FIG. 1 is a schematic diagram of the structure of the present invention;

FIG. 2 is an enlarged view of FIG. 1 at A;

FIG. 3 is a schematic view of the mounting ring, retaining ring and forming die of the present invention;

FIG. 4 is an enlarged view at B in FIG. 3;

FIG. 5 is a schematic view of the mounting ring and cross plate structure of the present invention;

FIG. 6 is a schematic view of the structure of the mounting ring, the spring telescoping rod and the tooth block of the present invention;

FIG. 7 is an enlarged view at C in FIG. 6;

FIG. 8 is a cross-sectional view of a first block, a second block, a third block and a fourth block of the present invention;

FIG. 9 is a partial cross-sectional view of the first and second blocks from the cross-sectional view at D-D of FIG. 8;

FIG. 10 is a schematic view of the positional relationship of the mounting ring, the stationary ring, the ejector motor, the slide link and the ejector block of the present invention;

FIG. 11 is a schematic structural view of the forming mold and the packing buckle after the third block is drawn out.

In the figure: 1. a body; 11. a push-out block; 12. pushing out a motor; 13. a sliding connecting rod; 2. a transmission device; 3. a forming die; 31. a first block; 32. a second block; 33. third block; 34. fourth block; 4. stamping die; 41. a mobile module; 42. a threaded rod; 5. an extrusion die; 61. a first rotary telescopic rod; 62. a second rotary telescopic rod; 63. a connecting spring; 64. an adjusting rod; 65. bevel gears; 66. a second groove; 67. an open slot; 68. positioning a screw; 69. a connecting block; 7. a mounting groove; 71. a mounting ring; 72. a spring telescoping loop bar; 73. tooth blocks; 74. an arc-shaped groove; 75. a fixing ring; 76. tooth slots; 77. a fixed screw; 8. a transverse block; 81. a horizontal slot; 82. a connecting rod; 83. an arc-shaped sliding groove; 84. an arc-shaped block; 85. and a fixing piece.

Detailed Description

The following description of the embodiments of the present invention will be made clearly and completely with reference to the accompanying drawings, in which it is apparent that the embodiments described are only some embodiments of the present invention, but not all embodiments.
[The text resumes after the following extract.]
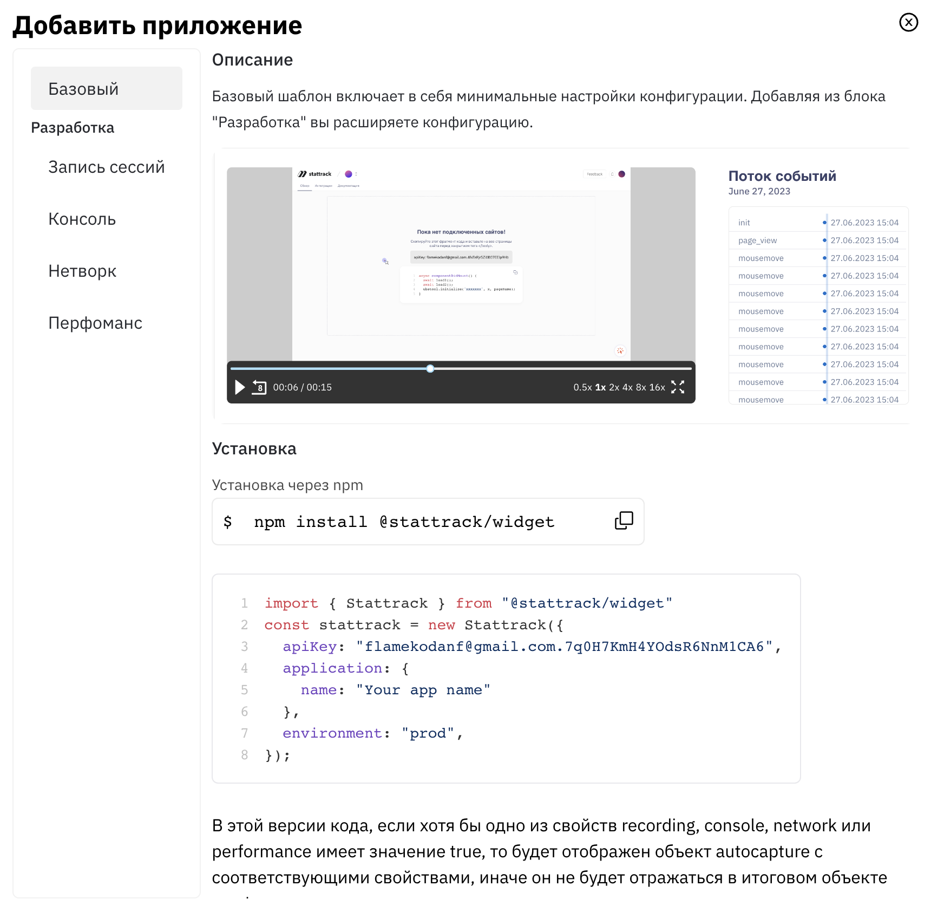Click the npm install command field
The width and height of the screenshot is (931, 912).
[404, 522]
All other embodiments, which can be made by those skilled in the art based on the embodiments of the invention without making any inventive effort, are intended to be within the scope of the invention.

Embodiment one:

referring to fig. 1 of the specification, an automatic forming device for a cold-rolled steel strip packing buckle comprises:

a machine body 1;

a transmission device 2; the conveying device 2 is arranged on the machine body 1, and the conveying device 2 is used for conveying the steel belt forward;

a forming die 3; the forming die 3 is arranged on the machine body 1;

a stamping die 4 and an extrusion die 5; the stamping die 4 and the extrusion die 5 are both connected to the machine body 1 in a sliding manner; the stamping die 4 is positioned above the forming die 3; the extrusion dies 5 are positioned at two sides below the forming die 3;

a push-out block 11; a push-out motor 12 and a sliding connecting rod 13 are fixedly connected in the machine body 1; the pushing block 11 is arranged on the sliding connecting rod 13, the pushing motor 12 pushes the pushing block 11 to move through the sliding connecting rod 13, and the packing buckle on the forming die 3 is pushed away from the forming die 3 when the pushing block 11 moves;

the forming die 3 consists of a first block 31, a second block 32, a third block 33 and a fourth block 34; the first block 31, the second block 32, the third block 33 and the fourth block 34 are fixed and position-changed through a connecting mechanism to form different shapes.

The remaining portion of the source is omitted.